Originally, Luna had planned to launch the album exclusively through digital platforms. But something about its content—it is meant to channel, celebrate and enliven the past—told her to turn it into a physical album. In October of this year, she released it at a small party and concert in Hartford. She joked that promotion has become “like a full-time job” on top of her work for Hartford Performs. 
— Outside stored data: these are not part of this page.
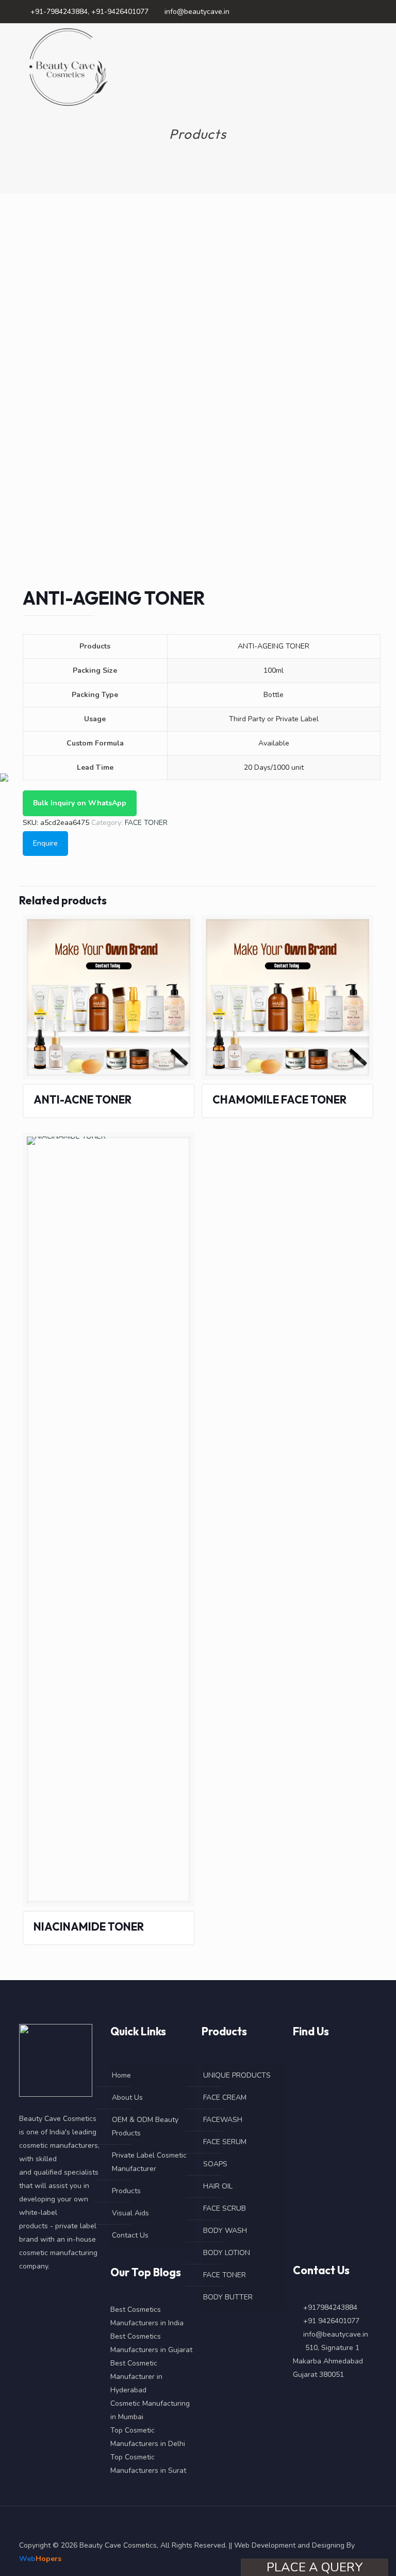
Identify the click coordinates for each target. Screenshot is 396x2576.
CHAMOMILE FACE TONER (279, 1099)
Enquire (45, 843)
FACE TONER (146, 823)
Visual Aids (130, 2213)
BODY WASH (225, 2230)
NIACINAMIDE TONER (89, 1926)
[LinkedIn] (357, 11)
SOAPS (215, 2164)
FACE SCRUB (224, 2208)
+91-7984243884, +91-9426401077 (89, 12)
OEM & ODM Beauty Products (145, 2126)
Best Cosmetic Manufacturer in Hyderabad (136, 2376)
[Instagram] (371, 11)
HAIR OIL (218, 2186)
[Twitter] (343, 11)
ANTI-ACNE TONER (82, 1099)
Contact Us (130, 2235)
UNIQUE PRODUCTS (237, 2075)
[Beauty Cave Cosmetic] (68, 67)
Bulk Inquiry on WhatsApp (79, 803)
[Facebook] (329, 11)
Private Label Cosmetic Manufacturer (149, 2162)
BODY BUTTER (228, 2297)
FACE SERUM (224, 2142)
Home (121, 2075)
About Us (127, 2097)
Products (126, 2191)
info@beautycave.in (196, 12)
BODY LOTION (226, 2253)
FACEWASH (222, 2120)
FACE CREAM (224, 2097)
Following the album’s release this year, Luna said that she is hopeful that Romántica can transport her listeners to a different era with its sound alone. She loves performing in senior centers, where she can see the way music moves residents as soon as she has lifted the mic to her mouth and let out a few notes.

“It’s nice that I can bring memories back to people who listen to my music … I’m just blessed that I have this voice that moves people,” she said.

She also hopes that as word of the album gets out, fellow artists, venues and organizations will take her craft more seriously. Not infrequently, she said, she’s still asked to perform for free, or will come to a performance just to learn that the band is making more per person because they have instruments, and she has only her voice. She’s found herself telling people “Sorry, I can’t do it for fun!” she said with a laugh.

Romántica, which her family and friends have already rallied around, feels rewarding in a way that those gigs sometimes do not. She is balancing promotion of the album with a new interest in mindfulness and meditation, for which she will be releasing a recorded mantra in the next months.

“This is for me,” she said. “That respect that I really have for people who enjoy listening to my music. To me, if people listen to the music, it’s wonderful. I don’t want to be famous. I just want to sing.”

Echoing her Wednesday, Ramos pointed to the sheer reach of Romántica. The album has given Luna’s voice a way to travel around the globe in the time it takes to download a song, press a play button, make a payment in iTunes, or slip a disk into a CD player. He said he feels lucky to watch her career bloom into its next stage.

“We’re inseparable, and that makes our relationship even better,” he said. “I love seeing her career really pick up. Her music really is all over the world.”